Baptism is such a bizarre ritual. I’ll never understand it.

 

 

 

Comments

  1. flexilis says

    Loved the poem. The denomination I grew up in practiced full immersion baptism (mine was in a local lake), and only on those who could make a verbal commitment. At least that was a ceremony that might have some meaning for the victim, I mean the participant. What can infant splashing mean to the baby?

    Of course it is all only a cultural ritual.

  2. Katydid says

    24 years ago, we caved and did the Baptism thing to my infant to placate the extended family, which is what convinced me that I didn’t believe in any of it. I hadn’t stepped foot in a church in 20 years–I certainly wasn’t practicing any faith. Not at any point did anyone involved in the whole process care whether we believed or not, and my baby’s baptism was one of many that same hourlong mass. Nobody in my nuclear family (self/spouse/sprouts) has been in a church since.

    I can see the point of infant baptism coming out of an age when most people died in infancy, and now it’s mostly an excuse to gather the extended clan to celebrate. I understand older baptism as an initiation rite into the clan but I really don’t get multiple adult baptisms. That just seems like bragging.

  3. Some Old Programmer says

    Fortunately we got zero pressure to baptize. Of course it probably helped that we’re a gay couple, and my MIL was very happy to finally have grandkids.

  4. says

    It’s not just the conformity. Cults think they own you permanently until they say otherwise.

    After you’re “baptized” as catholic, voluntary or involuntarily, the cult can legally interfere in your affairs and bodily autonomy. If you had a living will with a “Do no resuscitate” order (terminal illness, brain death, etc.) and the cult locates you, they’ll try to interfere. Among other examples.
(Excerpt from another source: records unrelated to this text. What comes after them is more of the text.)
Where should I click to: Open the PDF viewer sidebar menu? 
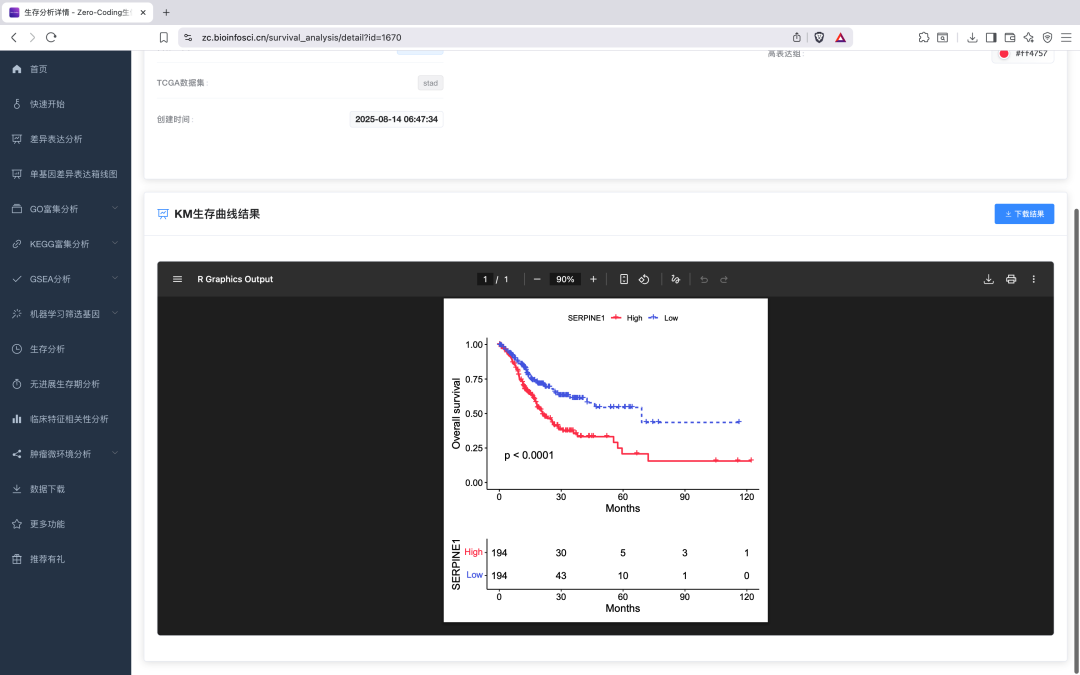(177, 279)
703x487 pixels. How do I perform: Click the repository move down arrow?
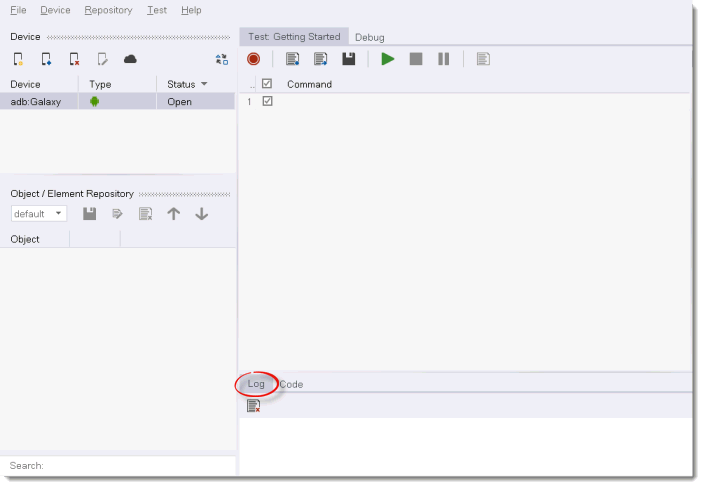click(x=201, y=214)
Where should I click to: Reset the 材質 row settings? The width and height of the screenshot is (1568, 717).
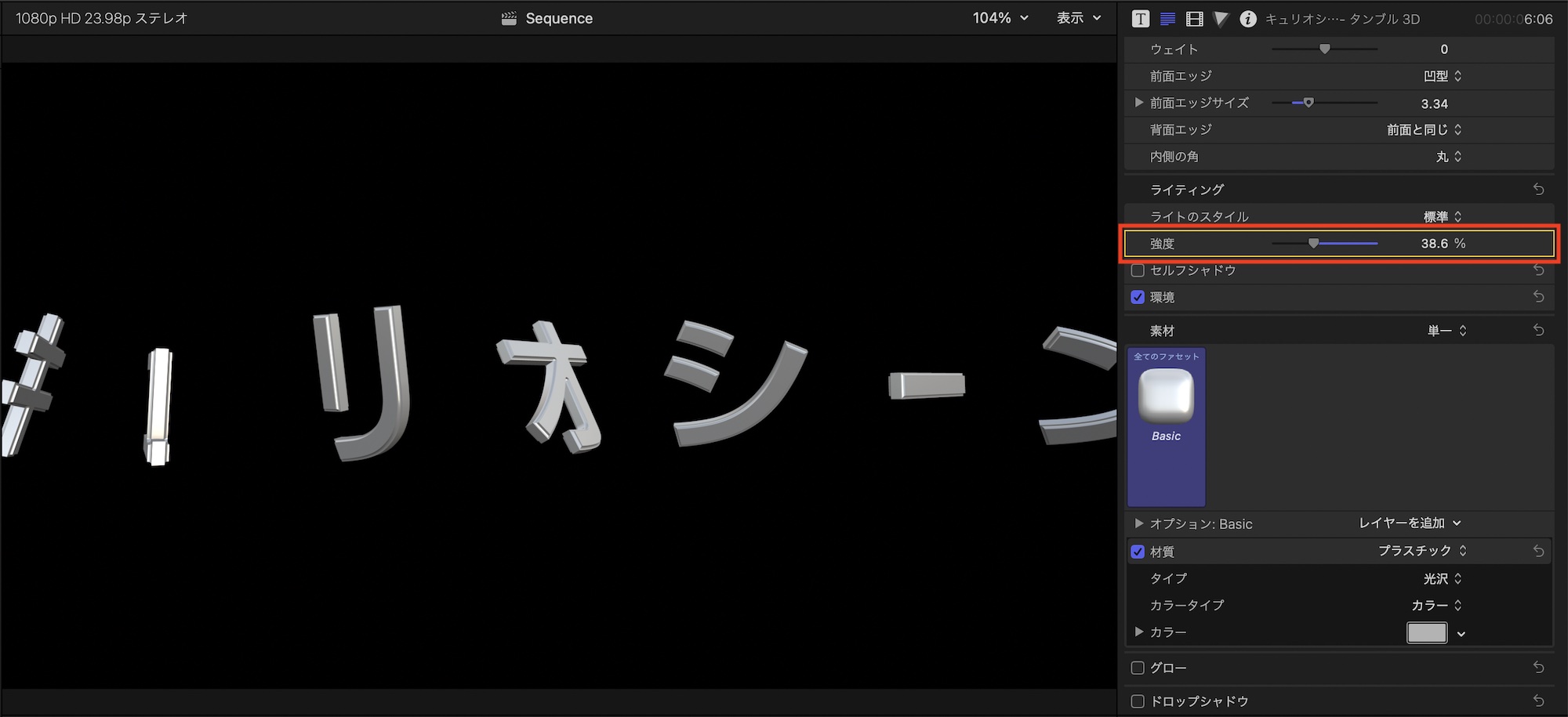coord(1538,552)
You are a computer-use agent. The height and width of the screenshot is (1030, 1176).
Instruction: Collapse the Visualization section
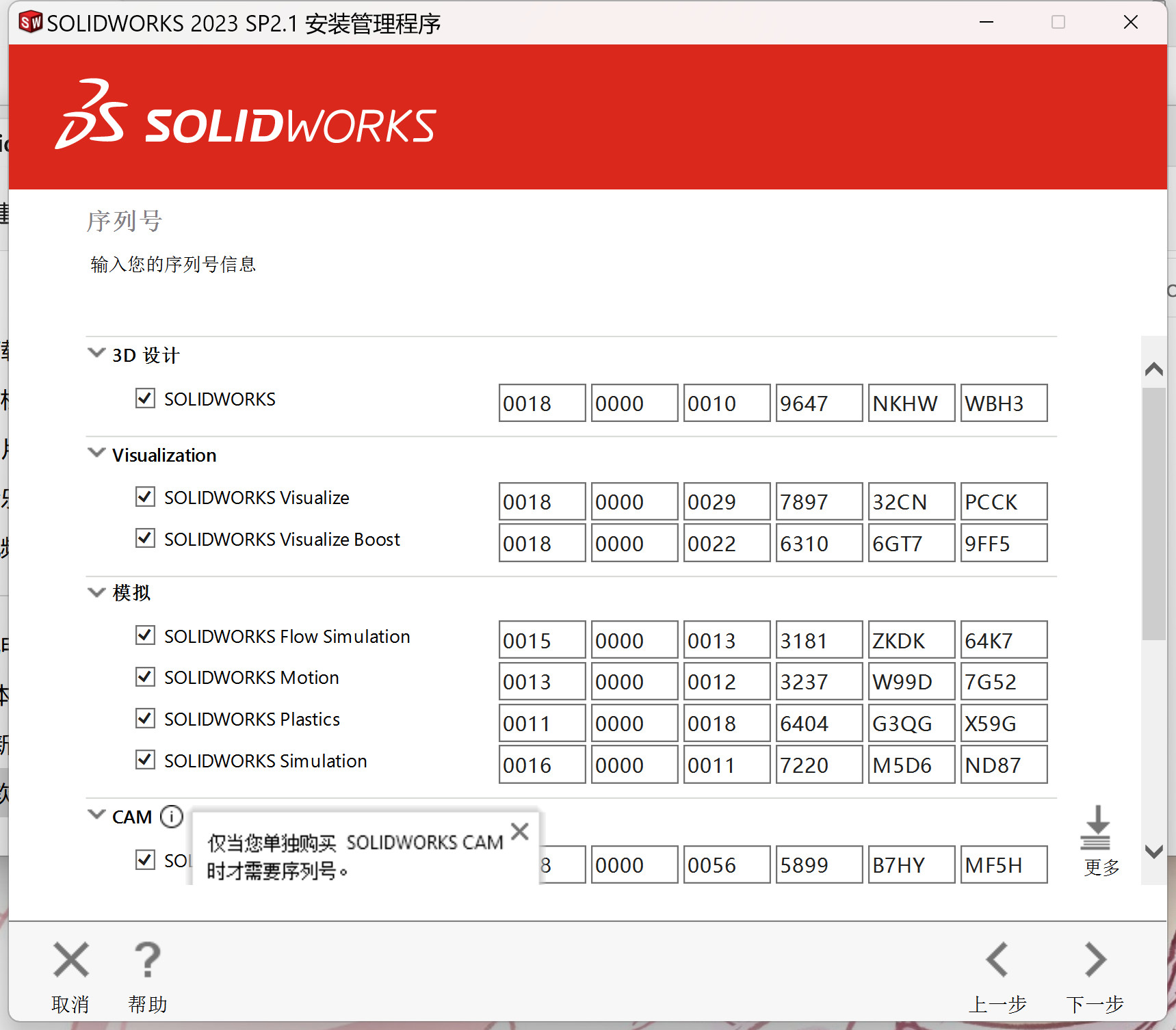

    I’m still trying to find a way to get excommunicated other than abortion (which will never happen) and without hurting people so that they leave me alone.

  5. Katydid says

    @4: I dunno; I was baptized Catholic as were my now-adult sprouts…and nobody from the church has shown the least bit of interest that none of us goes to church. I’ve seen the Mormon and the Baptist churches get possessive of “their” members, but I’ve never had anyone from the Catholic church show any need to monitor or control me or mine.